◆ What you will do: Output only the lines that run from the line holding "The width and height of the screenshot is (1080, 771)." to the end of the data below, including both ends, without any pictures.

◆ Data to process:
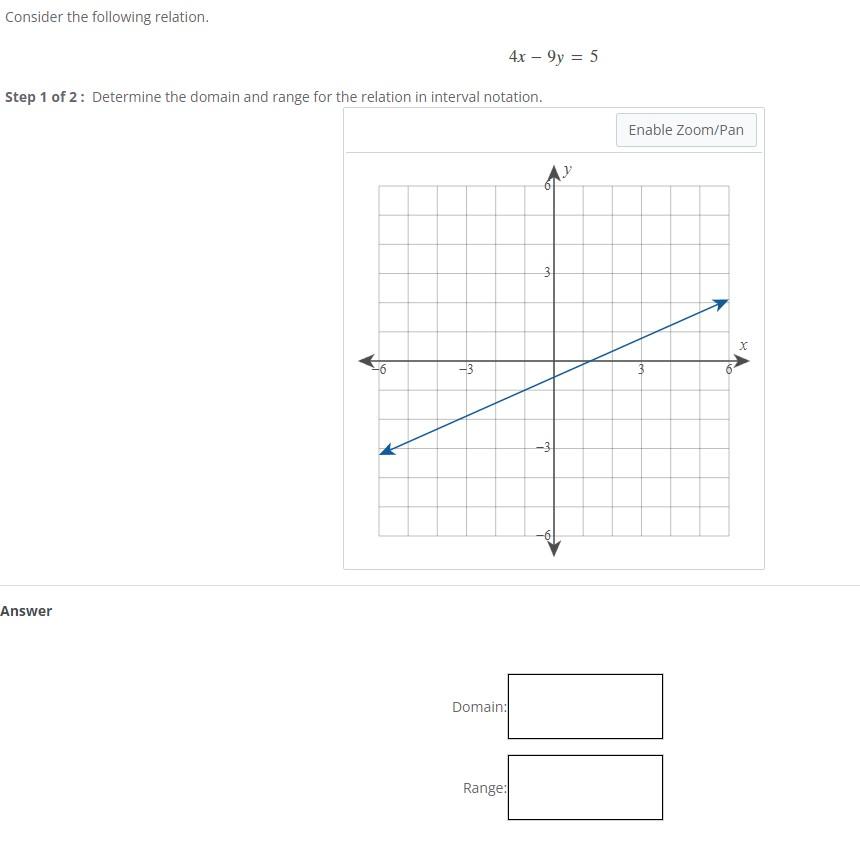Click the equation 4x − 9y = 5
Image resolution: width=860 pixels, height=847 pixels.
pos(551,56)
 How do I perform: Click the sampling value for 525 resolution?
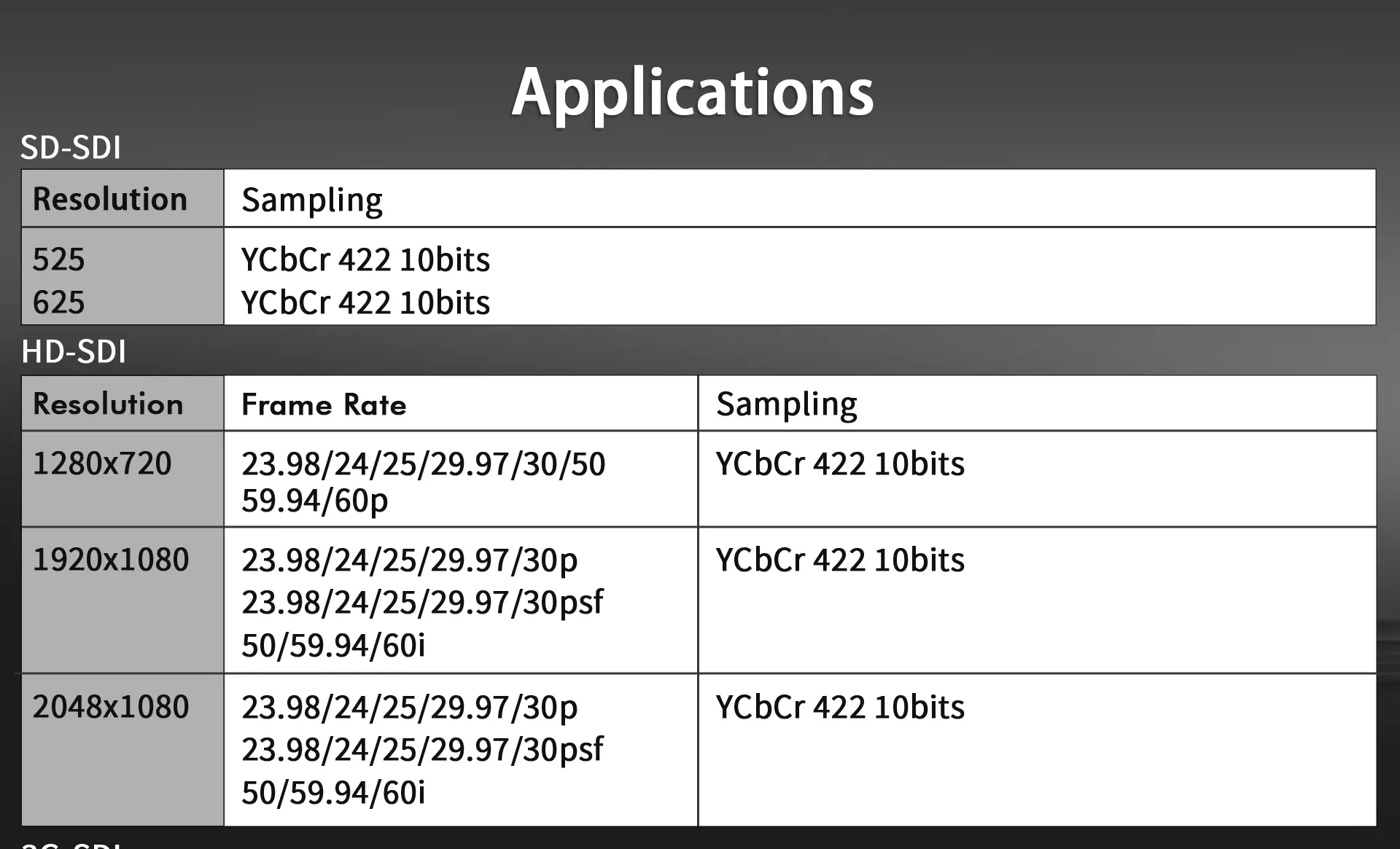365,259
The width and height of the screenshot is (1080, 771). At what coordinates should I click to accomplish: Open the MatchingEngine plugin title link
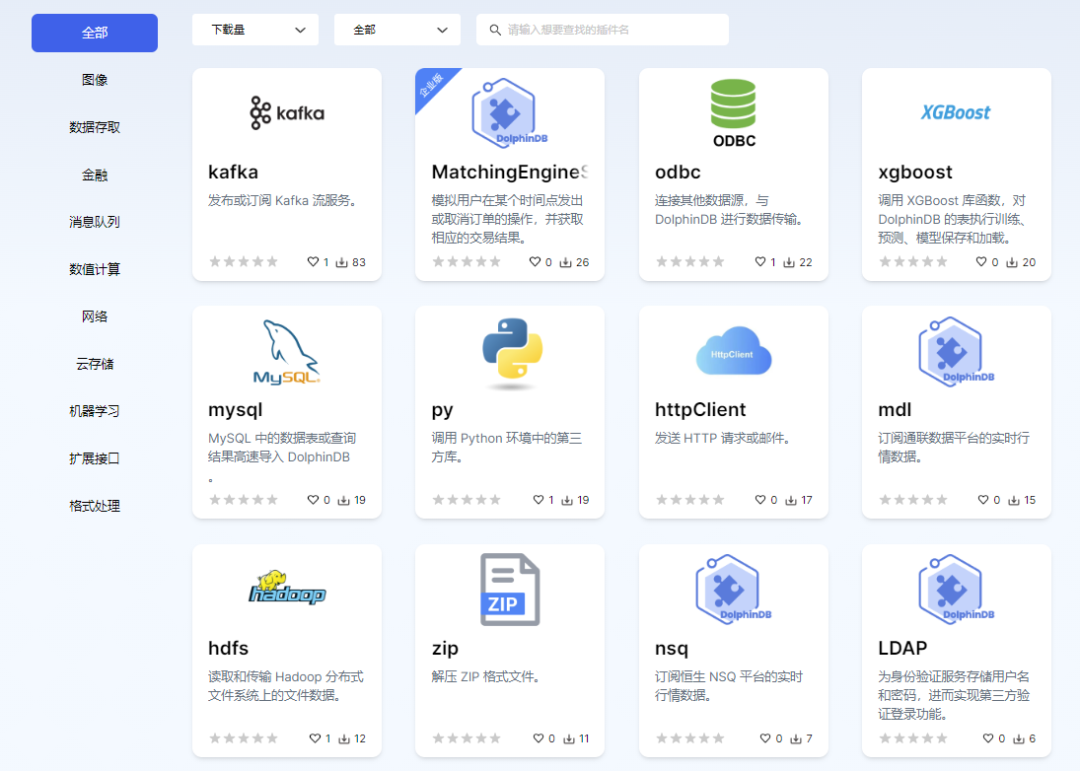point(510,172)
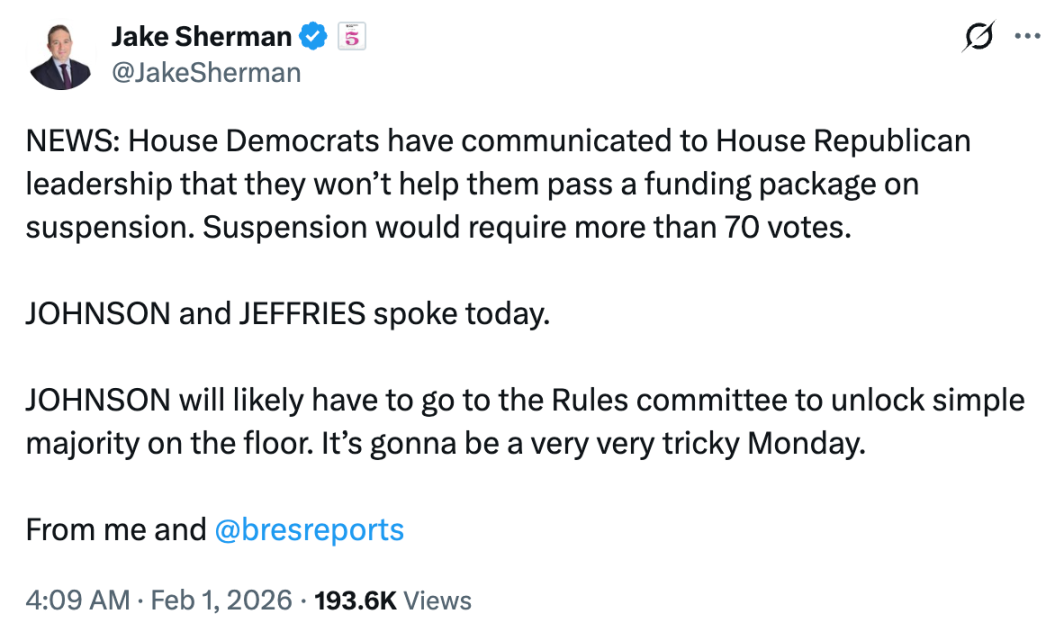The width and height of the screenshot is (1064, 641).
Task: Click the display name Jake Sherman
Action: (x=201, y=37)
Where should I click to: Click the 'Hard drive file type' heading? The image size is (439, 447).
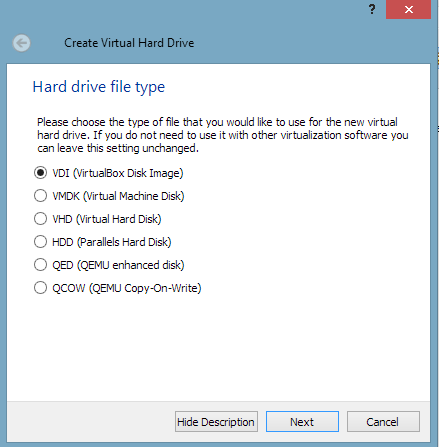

◆ Completed exercise:
The width and height of the screenshot is (1080, 771). At what coordinates should I click to accomplish: Open the MatchingEngine plugin title link
point(510,172)
The width and height of the screenshot is (1064, 641).
Task: Click the display name Jake Sherman
Action: (x=201, y=37)
Where should I click to: Click the 'Hard drive file type' heading? The image size is (439, 447).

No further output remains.